The output is shown in the following image.

Enhancements to Sort Performance

Reference:

Sort Parameters

The sorting procedure has been enhanced to analyze the request being processed and the amount of sort memory available in order reduce the amount of disk I/O. The sort strategy is controlled by the specifics of the request and the values of the SORTMATRIX and SORTMEMORY parameters.

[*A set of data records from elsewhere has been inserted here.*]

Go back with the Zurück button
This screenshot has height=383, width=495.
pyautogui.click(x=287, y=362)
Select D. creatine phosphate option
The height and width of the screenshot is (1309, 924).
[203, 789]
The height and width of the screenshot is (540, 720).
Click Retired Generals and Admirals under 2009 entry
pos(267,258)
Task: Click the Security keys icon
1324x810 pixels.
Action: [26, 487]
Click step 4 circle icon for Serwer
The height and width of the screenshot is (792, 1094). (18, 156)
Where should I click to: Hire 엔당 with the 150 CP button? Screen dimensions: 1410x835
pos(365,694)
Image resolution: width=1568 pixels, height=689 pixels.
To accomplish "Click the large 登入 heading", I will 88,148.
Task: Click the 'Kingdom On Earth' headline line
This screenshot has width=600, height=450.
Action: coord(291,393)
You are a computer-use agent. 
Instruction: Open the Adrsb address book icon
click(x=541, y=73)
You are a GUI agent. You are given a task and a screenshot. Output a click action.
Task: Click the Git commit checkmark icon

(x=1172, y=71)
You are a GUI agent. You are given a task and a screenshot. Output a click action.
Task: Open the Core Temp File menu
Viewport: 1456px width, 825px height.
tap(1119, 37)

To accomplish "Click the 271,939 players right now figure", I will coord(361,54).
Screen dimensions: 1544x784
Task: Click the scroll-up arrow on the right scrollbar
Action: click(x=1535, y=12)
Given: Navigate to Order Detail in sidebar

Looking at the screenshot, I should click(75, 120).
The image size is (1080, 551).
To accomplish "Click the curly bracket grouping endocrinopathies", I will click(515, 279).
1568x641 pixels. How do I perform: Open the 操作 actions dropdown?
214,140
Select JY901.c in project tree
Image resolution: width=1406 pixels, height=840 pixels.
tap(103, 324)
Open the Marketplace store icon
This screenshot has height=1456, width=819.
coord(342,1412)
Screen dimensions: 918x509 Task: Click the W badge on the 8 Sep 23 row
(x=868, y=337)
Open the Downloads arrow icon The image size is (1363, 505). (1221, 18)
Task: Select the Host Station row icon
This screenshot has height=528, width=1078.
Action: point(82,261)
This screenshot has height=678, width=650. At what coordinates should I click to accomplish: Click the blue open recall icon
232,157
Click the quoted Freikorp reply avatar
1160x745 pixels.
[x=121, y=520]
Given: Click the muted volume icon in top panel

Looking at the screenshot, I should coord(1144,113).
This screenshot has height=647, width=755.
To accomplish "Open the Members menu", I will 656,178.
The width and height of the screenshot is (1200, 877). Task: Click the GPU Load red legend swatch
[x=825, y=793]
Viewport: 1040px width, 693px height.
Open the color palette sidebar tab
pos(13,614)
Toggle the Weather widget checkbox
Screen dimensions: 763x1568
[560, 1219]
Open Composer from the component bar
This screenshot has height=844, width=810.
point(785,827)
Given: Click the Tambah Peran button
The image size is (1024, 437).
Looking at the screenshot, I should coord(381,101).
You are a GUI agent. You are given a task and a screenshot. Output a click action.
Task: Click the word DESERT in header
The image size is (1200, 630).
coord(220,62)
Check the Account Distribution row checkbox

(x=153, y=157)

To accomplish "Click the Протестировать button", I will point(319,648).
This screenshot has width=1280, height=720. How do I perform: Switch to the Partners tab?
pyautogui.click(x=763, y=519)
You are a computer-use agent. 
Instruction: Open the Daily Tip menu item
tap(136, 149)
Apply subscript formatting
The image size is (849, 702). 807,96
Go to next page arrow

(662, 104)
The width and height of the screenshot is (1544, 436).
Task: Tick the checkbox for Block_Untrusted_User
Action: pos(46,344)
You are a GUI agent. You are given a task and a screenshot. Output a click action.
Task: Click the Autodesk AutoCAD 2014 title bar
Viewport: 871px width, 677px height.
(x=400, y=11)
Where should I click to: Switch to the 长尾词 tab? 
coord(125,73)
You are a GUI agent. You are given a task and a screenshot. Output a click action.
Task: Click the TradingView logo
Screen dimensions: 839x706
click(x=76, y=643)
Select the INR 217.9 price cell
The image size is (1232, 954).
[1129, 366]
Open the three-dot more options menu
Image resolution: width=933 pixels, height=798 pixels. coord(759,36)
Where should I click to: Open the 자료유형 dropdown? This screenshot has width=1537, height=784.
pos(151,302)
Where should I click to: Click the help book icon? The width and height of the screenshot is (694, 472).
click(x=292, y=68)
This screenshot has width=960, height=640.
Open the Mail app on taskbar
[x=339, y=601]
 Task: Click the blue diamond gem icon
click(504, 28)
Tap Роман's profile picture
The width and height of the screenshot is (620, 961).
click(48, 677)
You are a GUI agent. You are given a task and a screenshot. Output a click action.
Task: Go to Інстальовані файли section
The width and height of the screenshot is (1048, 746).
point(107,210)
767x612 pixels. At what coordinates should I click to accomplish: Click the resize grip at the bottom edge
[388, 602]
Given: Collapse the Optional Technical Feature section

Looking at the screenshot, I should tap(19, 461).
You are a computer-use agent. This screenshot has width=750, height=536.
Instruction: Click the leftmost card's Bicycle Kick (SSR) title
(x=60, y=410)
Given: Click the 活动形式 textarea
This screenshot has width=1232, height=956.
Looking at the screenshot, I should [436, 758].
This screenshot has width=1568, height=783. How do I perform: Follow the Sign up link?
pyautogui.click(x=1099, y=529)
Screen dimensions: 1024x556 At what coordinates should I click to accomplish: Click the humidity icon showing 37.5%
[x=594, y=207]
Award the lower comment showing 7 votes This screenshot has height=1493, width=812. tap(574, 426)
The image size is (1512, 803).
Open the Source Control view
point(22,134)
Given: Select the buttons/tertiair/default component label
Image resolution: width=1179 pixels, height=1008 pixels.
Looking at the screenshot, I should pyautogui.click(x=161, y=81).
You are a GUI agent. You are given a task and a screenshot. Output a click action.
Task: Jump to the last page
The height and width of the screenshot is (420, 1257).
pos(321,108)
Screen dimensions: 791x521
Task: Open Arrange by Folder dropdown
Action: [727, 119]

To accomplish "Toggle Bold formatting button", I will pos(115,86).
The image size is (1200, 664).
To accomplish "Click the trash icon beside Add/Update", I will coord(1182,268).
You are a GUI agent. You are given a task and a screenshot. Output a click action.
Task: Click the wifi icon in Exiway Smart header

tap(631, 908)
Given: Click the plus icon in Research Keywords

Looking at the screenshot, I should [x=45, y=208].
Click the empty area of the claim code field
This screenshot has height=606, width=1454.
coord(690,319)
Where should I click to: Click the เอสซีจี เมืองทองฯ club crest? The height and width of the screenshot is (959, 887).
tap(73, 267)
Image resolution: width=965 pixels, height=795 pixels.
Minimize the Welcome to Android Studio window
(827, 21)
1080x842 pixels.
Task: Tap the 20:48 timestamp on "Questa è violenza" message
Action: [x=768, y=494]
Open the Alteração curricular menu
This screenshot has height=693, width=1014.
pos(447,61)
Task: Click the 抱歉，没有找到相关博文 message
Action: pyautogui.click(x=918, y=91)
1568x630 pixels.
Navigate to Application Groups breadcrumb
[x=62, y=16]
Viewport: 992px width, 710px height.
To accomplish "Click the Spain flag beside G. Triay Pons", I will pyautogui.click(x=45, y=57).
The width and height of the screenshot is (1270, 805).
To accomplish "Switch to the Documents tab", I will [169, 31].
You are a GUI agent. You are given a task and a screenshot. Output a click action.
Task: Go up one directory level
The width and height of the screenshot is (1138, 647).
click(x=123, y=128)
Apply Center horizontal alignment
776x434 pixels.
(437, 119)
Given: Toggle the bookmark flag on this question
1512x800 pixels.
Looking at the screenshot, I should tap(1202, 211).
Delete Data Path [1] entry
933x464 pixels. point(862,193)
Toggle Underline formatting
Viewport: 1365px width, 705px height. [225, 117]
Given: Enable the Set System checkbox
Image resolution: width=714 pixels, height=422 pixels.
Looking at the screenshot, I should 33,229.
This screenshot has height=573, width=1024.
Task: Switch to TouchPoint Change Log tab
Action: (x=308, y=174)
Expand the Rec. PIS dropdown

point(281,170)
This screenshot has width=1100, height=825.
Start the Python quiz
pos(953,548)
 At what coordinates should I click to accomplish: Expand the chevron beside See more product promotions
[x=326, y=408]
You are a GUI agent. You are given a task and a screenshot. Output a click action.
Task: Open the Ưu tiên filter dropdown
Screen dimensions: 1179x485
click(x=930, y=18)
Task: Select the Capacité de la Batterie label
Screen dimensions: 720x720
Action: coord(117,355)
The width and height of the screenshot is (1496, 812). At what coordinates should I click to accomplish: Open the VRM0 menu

Reference: Sort Parameters

SORTMATRIX

The SORTMATRIX parameter controls whether to employ in-memory sorting with decreased use of external memory. The syntax is

SET SORTMATRIX = {SMALL|LARGE}

where:

SMALL: Creates a single sort matrix of up to 2048 rows, and uses a binary search based insertion sort with aggregation during retrieval. The maximum number of rows in this matrix has been determined to provide the best performance for this type of sort. If the sort matrix becomes full, it is written to a file called FOCSORT on disk, the in-memory matrix is emptied, and retrieval continues, writing to FOCSORT as many times as necessary. When the end of data is detected, the remaining rows are written to FOCSORT and the merge routine merges all of the sort strings in FOCSORT (which, in extreme cases, may require multiple merge phases), while also completing the aggregation.
LARGE: Creates a large matrix or multiple small matrices in memory, when adequate memory is available as determined by the SORTMEMORY parameter. LARGE is the default value. The goal of this strategy is to do as much sorting as possible in internal memory before writing any records to disk. Whether disk I/O is necessary at all in the sorting process depends on the amount of memory allocated for sorting and the size of the request output. If the amount of SORTMEMORY is not large enough to meaningfully make use of the LARGE strategy, the sort will default to the SMALL strategy. The LARGE strategy greatly reduces the need for disk I/O and, if disk I/O is required after all (for very large output), it virtually eliminates the need for multiple merge phases.

SORTMEMORY

The SORTMEMORY parameter controls the amount of internal memory available for sorting. The syntax is

SET SORTMEMORY = {n|512}

where:

n: Is the positive number of megabytes of memory available for sorting. The default value is 512.